RIPK1 activates distinct gasdermins in macrophages and neutrophils upon pathogen blockade of innate immune signaling
Chen KW., Demarco B., Ramos S., Heilig R., Goris M., Grayczyk JP., Assenmacher C-A., Radaelli E., Joannas LD., Henao-Mejia J., Tacchini-Cottier F., Brodsky IE., Broz P.
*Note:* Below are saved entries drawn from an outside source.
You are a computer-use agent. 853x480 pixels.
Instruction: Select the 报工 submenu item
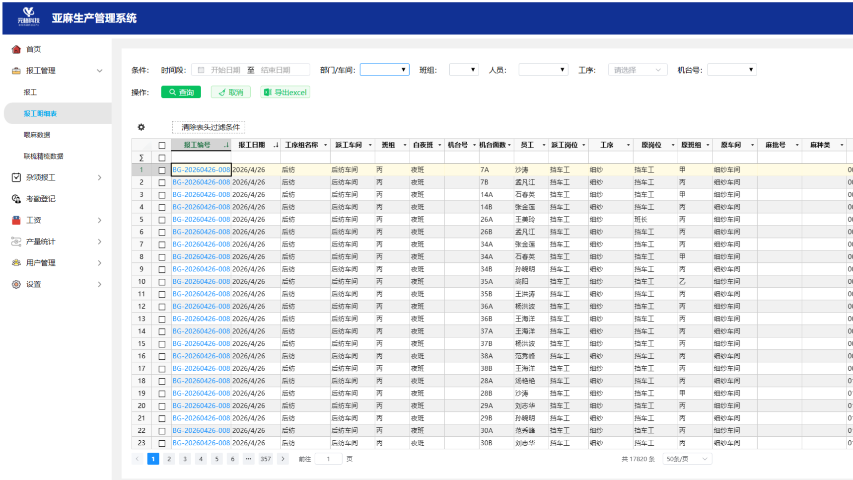click(x=30, y=92)
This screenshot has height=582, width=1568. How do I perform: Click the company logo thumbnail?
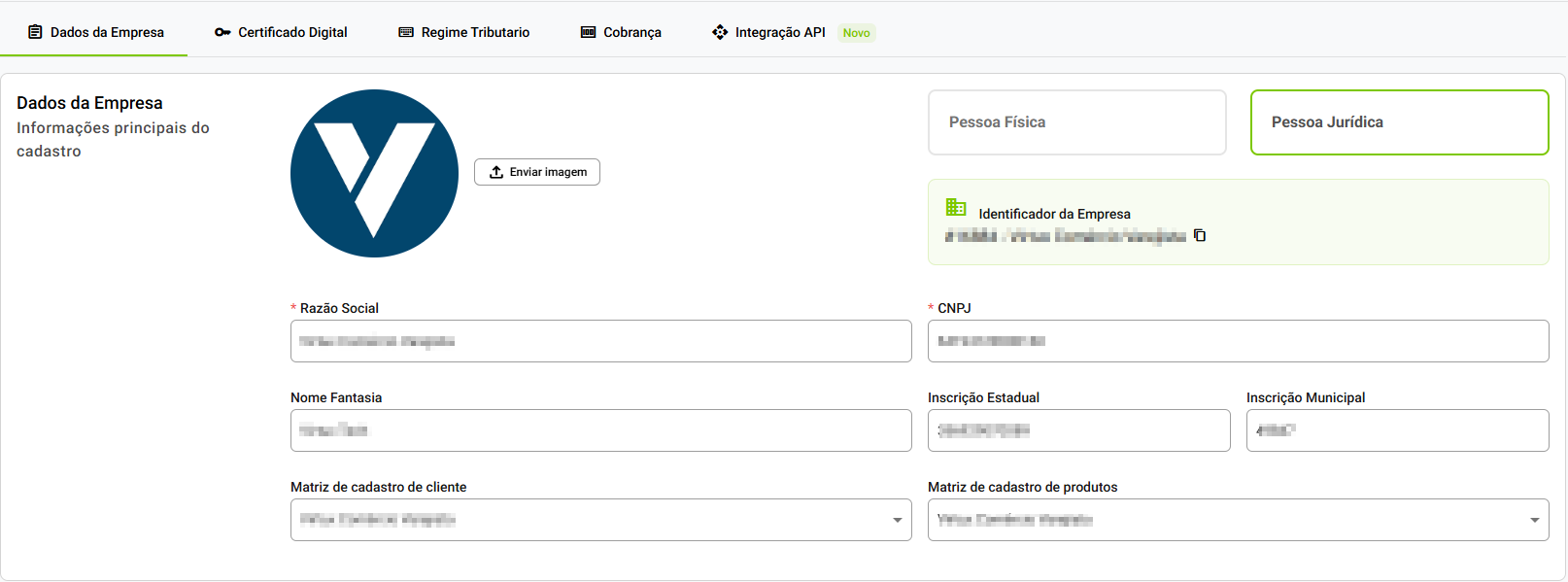point(374,173)
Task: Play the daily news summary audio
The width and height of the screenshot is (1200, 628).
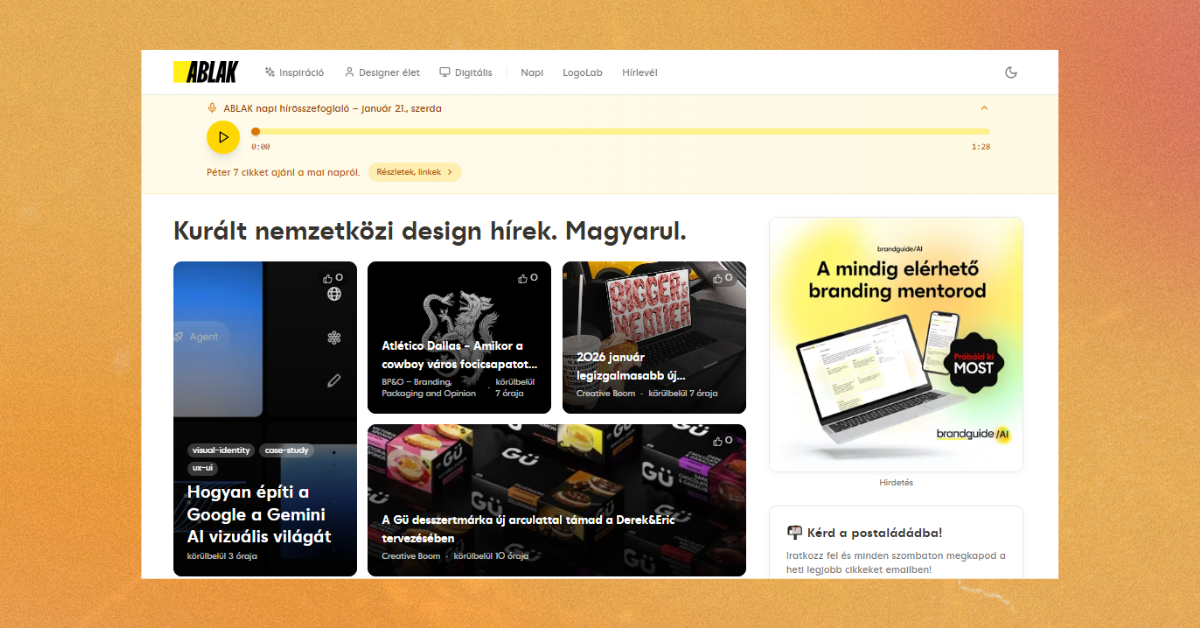Action: [223, 137]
Injection of effector proteins to block host innate immune signaling is a common strategy used by many pathogenic organisms to establish an infection. For example, pathogenic Yersinia species inject the acetyltransferase YopJ into target cells to inhibit NF-κB and MAPK signaling. To counteract this, detection of YopJ activity in myeloid cells promotes the assembly of a RIPK1–caspase-8 death–inducing platform that confers antibacterial defense. While recent studies revealed that caspase-8 cleaves the pore-forming protein gasdermin D to trigger pyroptosis in macrophages, whether RIPK1 activates additional substrates downstream of caspase-8 to promote host defense is unclear. Here, we report that the related gasdermin family member gasdermin E (GSDME) is activated upon detection of YopJ activity in a RIPK1 kinase–dependent manner. Specifically, GSDME promotes neutrophil pyroptosis and IL-1β release, which is critical for anti-Yersinia defense. During in vivo infection, IL-1β neutralization increases bacterial burden in wild-type but not Gsdme-deficient mice. Thus, our study establishes GSDME as an important mediator that counteracts pathogen blockade of innate immune signaling.